Language is a constant fascination and subject for me, which overlaps with film and the arts. Language content can change the rating of a movie, with "adult language" making them more or less suitable to general versus more mature audiences.
I have broken down curse words into 4 or 5 categories, and recently I was able to qualify movies into four types that can be objectionable, offensive, disturbing, or not appropriate for most audiences.
The words that are used are as follows:
1. Words that are profane. There are terms, phrases, and expletives that use references to God and holy concepts or religious and sacred things. These can include God, or other people or objects and things that one or more groups usually hold reverence for.
2. Sexual terms, which may refer more to acts than body parts.
3. Body parts, that are not always involved in sexual things, but can overlap with number two, above.
4. Racially charged or tinged words. Some are very offensive or derogatory, others are considered less egregious, which can depend on the user and the intent.
5. Sexist or misogynistic terms, that denigrate people for their identity, sexual preference, or their gender.
6. Other. There are always a few words that cannot fall under any of the above 1-5, but are still curse words, and can be offensive still. Like references to people born with mental or physical disabilities for example.
Some of the words referred to or alluded to as the categories described can make a movie change in audience and acceptance. One curse word can change a movie from G to rated PG. A few more can make it PG-13, and then into R. Or NC-17. Perhaps language can change a movie into the latter, I am not sure. NC-17, which perhaps used to be known as rated X, might be more to do with visual or subject-matter content than language.
Four types of Offensive Films
I was thinking of them in the following categories.
1. Graphically violent.
2. Overtly sexual or graphically sexual in nature.
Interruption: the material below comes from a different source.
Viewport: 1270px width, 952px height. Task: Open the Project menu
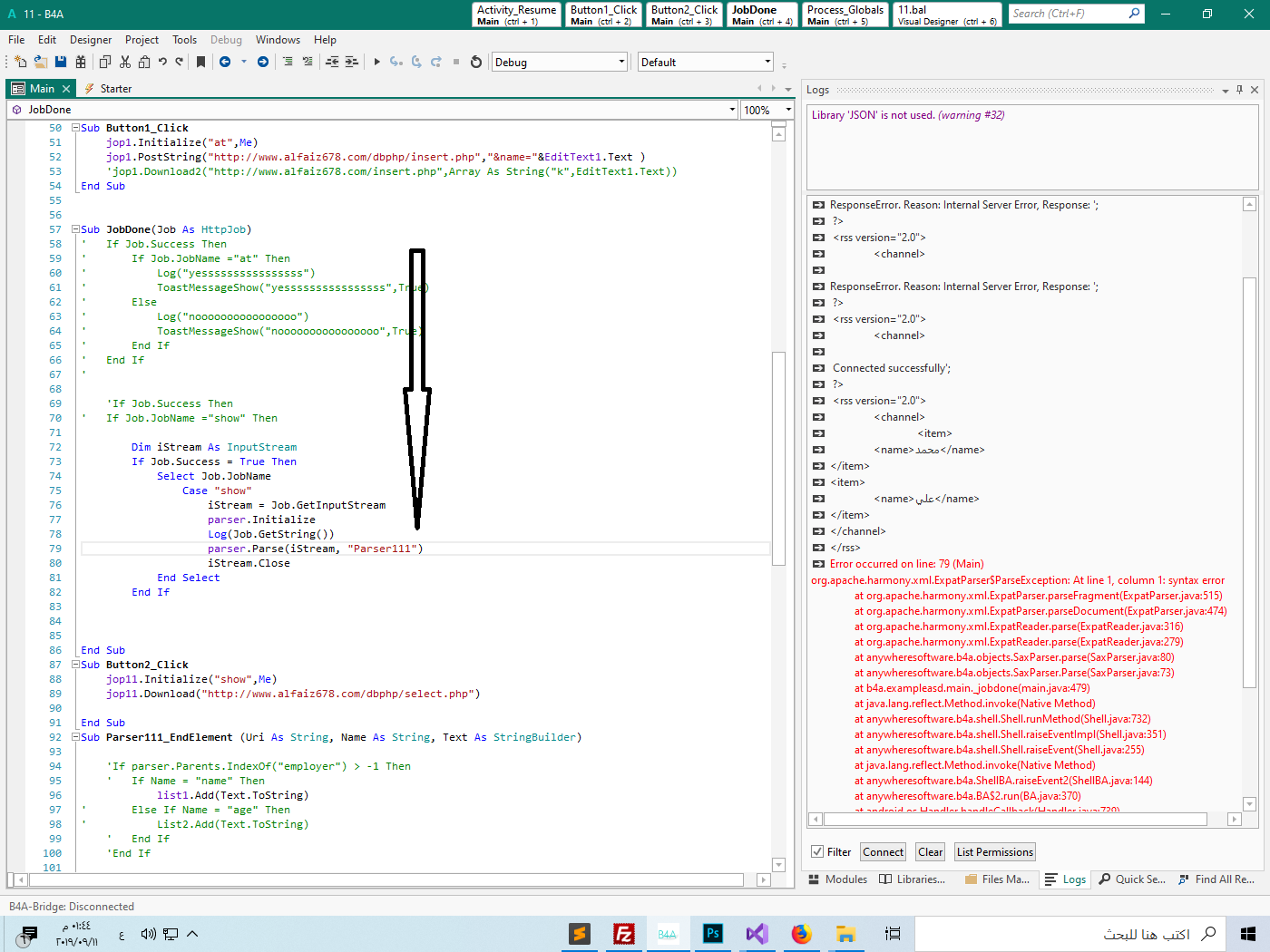(142, 40)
3. Horror and suspense-filled, to include disturbing images or other intense scenes or characters that
4. ----
I had a fourth type, but now it is not fresh in my mind. Maybe irreverent or sacrilegious, or racially hateful or otherwise ethnically insensitive, which can be comedies or other genres. Even documentaries can be all of the above.
Okay, those are the four types of offensive contents within films that can make them offensive.
I will stick with that for now.
Blog it.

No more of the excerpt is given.